Marketers Need to Treat Data as a Product
Companies Mentioned
Why It Matters
Without trustworthy data, AI recommendations are ignored, wasting investment and stalling digital transformation. Treating data as a product enables reliable automation, faster insights, and higher ROI for marketing.
Key Takeaways
- •Data speed, accessibility, and consistency determine AI readiness.
- •Stale data becomes irrelevant within months, harming model accuracy.
- •Siloed tech stacks cause mismatched refresh cycles and inconsistent insights.
- •Assign clear business ownership and governance for each data domain.
- •Start AI pilots with a clean, documented data layer before scaling.
Pulse Analysis
Treating data as a product marks a fundamental shift from viewing information as a byproduct of disparate systems. In this model, data receives the same product‑management rigor—defined ownership, lifecycle planning, and quality standards—as any other revenue‑generating asset. This approach directly addresses the trust gap that plagues AI deployments; when marketers know who is responsible for data accuracy and can access a single source of truth, AI recommendations become actionable rather than speculative. Governance frameworks that enforce freshness, lineage, and usage policies further protect organizations from compliance risks while unlocking the full potential of intelligent automation.
The practical challenges are stark. Marketing data can become obsolete within weeks, rendering models trained on outdated signals ineffective. A quick‑service restaurant that fails to sync loyalty data daily may send redundant offers, while a retailer using weekly product catalog updates risks serving ads for out‑of‑stock items. These issues stem from siloed MarTech and AdTech stacks that refresh on different cadences, creating inconsistent customer views across sales, finance, and campaign teams. The resulting friction not only degrades customer experience but also fuels skepticism toward AI, as teams repeatedly encounter contradictory insights.

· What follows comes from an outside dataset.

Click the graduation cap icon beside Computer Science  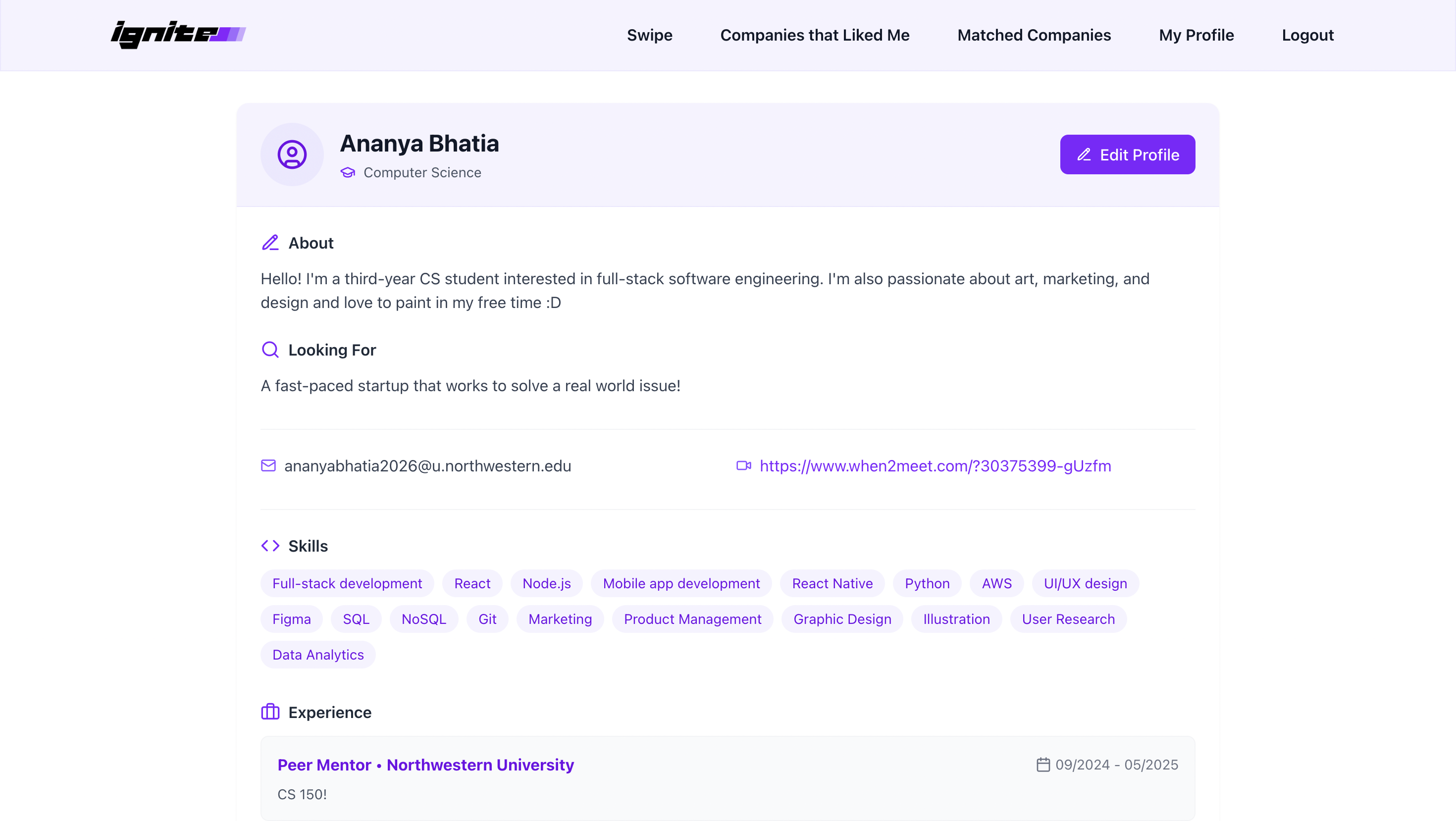pyautogui.click(x=348, y=172)
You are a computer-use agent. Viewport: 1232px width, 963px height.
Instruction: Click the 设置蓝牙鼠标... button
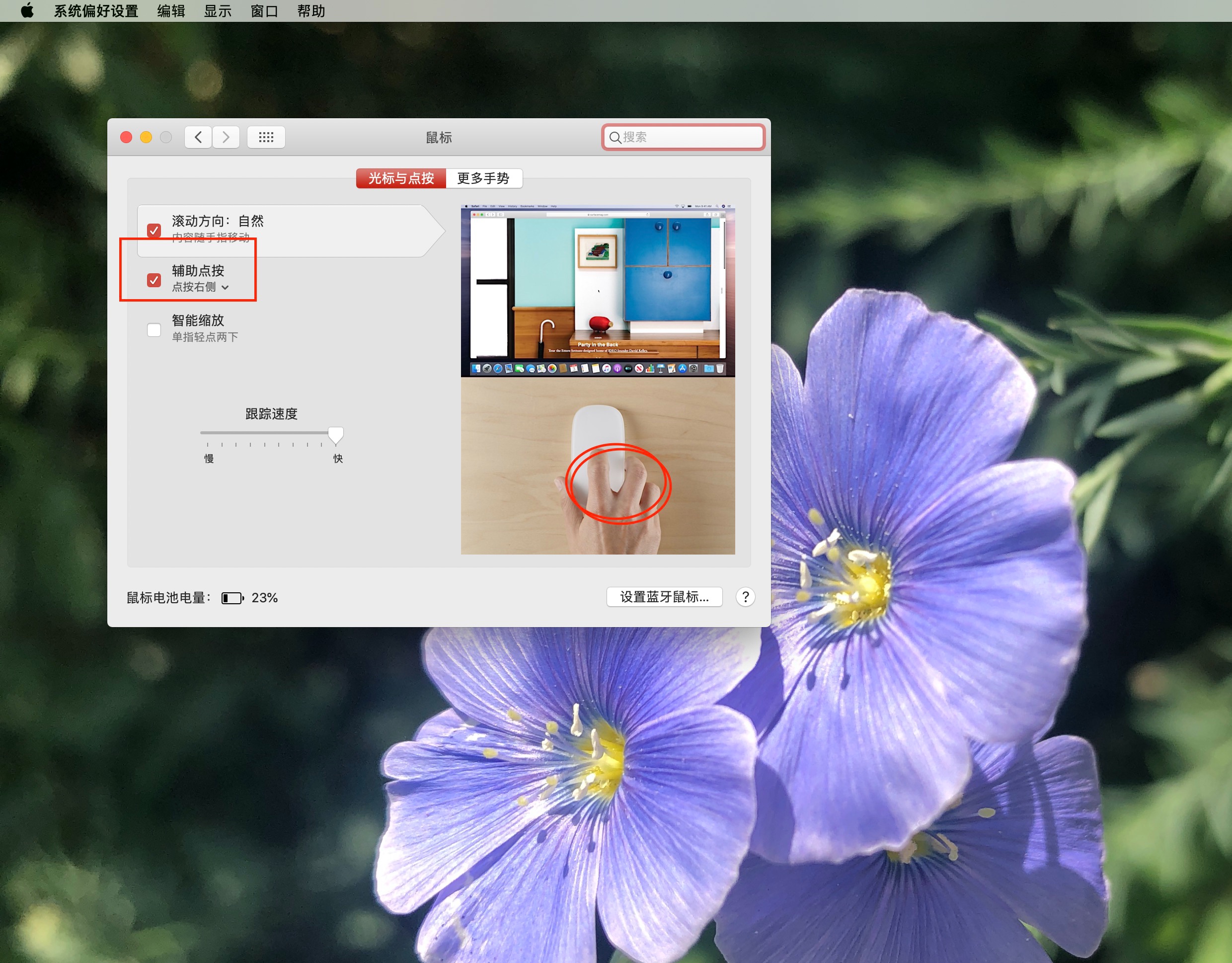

To move from theory to execution, organizations should start with the three‑question readiness test: how quickly can data be accessed, how broadly is it accessible, and does it yield consistent outcomes? Quick wins include establishing a data catalog, automating quality checks, and aligning refresh cycles to the needs of specific use cases—real‑time for ad targeting, daily for campaign pacing, weekly for strategic planning. By assigning business‑level owners for each data domain and embedding governance into daily workflows, companies create a resilient data product that scales. This foundation turns AI from a costly experiment into a reliable growth engine, delivering measurable ROI and a sustainable competitive edge.